• **To do**
Copy the items below word for word, keeping every line as it is.

• **Material provided**
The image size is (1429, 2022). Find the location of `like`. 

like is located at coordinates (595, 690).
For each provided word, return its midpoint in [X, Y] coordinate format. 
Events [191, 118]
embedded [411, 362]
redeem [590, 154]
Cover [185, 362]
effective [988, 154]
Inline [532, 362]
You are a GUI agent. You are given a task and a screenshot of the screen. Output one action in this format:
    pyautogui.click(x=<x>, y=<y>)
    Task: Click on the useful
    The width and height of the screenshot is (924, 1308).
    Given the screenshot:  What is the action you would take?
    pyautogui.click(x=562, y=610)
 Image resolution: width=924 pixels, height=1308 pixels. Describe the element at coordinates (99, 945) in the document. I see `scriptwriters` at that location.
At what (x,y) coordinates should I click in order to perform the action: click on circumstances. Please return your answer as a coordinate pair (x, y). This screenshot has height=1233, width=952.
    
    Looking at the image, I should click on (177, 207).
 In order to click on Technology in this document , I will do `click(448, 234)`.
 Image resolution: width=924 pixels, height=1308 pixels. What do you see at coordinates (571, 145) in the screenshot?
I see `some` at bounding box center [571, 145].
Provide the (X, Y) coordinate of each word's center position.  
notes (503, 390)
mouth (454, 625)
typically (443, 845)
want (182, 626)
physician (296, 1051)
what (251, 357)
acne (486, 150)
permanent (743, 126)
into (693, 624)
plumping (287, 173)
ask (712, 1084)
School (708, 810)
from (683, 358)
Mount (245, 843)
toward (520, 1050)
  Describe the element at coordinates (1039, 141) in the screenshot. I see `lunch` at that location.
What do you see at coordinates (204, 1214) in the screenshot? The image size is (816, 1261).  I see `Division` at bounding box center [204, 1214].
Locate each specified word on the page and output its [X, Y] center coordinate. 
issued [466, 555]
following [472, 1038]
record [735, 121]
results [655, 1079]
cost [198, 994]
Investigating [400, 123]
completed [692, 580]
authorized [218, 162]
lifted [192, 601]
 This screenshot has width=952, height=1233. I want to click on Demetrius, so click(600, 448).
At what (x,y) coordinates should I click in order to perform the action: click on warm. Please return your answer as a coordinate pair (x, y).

• **The answer**
The image size is (1429, 2022). Find the location of `like`. 

like is located at coordinates (595, 690).
For each provided word, return its midpoint in [X, Y] coordinate format. 
Events [191, 118]
embedded [411, 362]
redeem [590, 154]
Cover [185, 362]
effective [988, 154]
Inline [532, 362]
You are a GUI agent. You are given a task and a screenshot of the screen. Output one action in this format:
    pyautogui.click(x=<x>, y=<y>)
    Task: Click on the useful
    The width and height of the screenshot is (924, 1308).
    Given the screenshot:  What is the action you would take?
    pyautogui.click(x=562, y=610)
 Image resolution: width=924 pixels, height=1308 pixels. Describe the element at coordinates (99, 945) in the document. I see `scriptwriters` at that location.
At what (x,y) coordinates should I click in order to perform the action: click on circumstances. Please return your answer as a coordinate pair (x, y). This screenshot has height=1233, width=952.
    
    Looking at the image, I should click on (177, 207).
 In order to click on Technology in this document , I will do `click(448, 234)`.
 Image resolution: width=924 pixels, height=1308 pixels. What do you see at coordinates (571, 145) in the screenshot?
I see `some` at bounding box center [571, 145].
Provide the (X, Y) coordinate of each word's center position.  
notes (503, 390)
mouth (454, 625)
typically (443, 845)
want (182, 626)
physician (296, 1051)
what (251, 357)
acne (486, 150)
permanent (743, 126)
into (693, 624)
plumping (287, 173)
ask (712, 1084)
School (708, 810)
from (683, 358)
Mount (245, 843)
toward (520, 1050)
  Describe the element at coordinates (1039, 141) in the screenshot. I see `lunch` at that location.
What do you see at coordinates (204, 1214) in the screenshot? The image size is (816, 1261).  I see `Division` at bounding box center [204, 1214].
Locate each specified word on the page and output its [X, Y] center coordinate. 
issued [466, 555]
following [472, 1038]
record [735, 121]
results [655, 1079]
cost [198, 994]
Investigating [400, 123]
completed [692, 580]
authorized [218, 162]
lifted [192, 601]
 This screenshot has width=952, height=1233. I want to click on Demetrius, so click(600, 448).
At what (x,y) coordinates should I click in order to perform the action: click on warm. Please return your answer as a coordinate pair (x, y).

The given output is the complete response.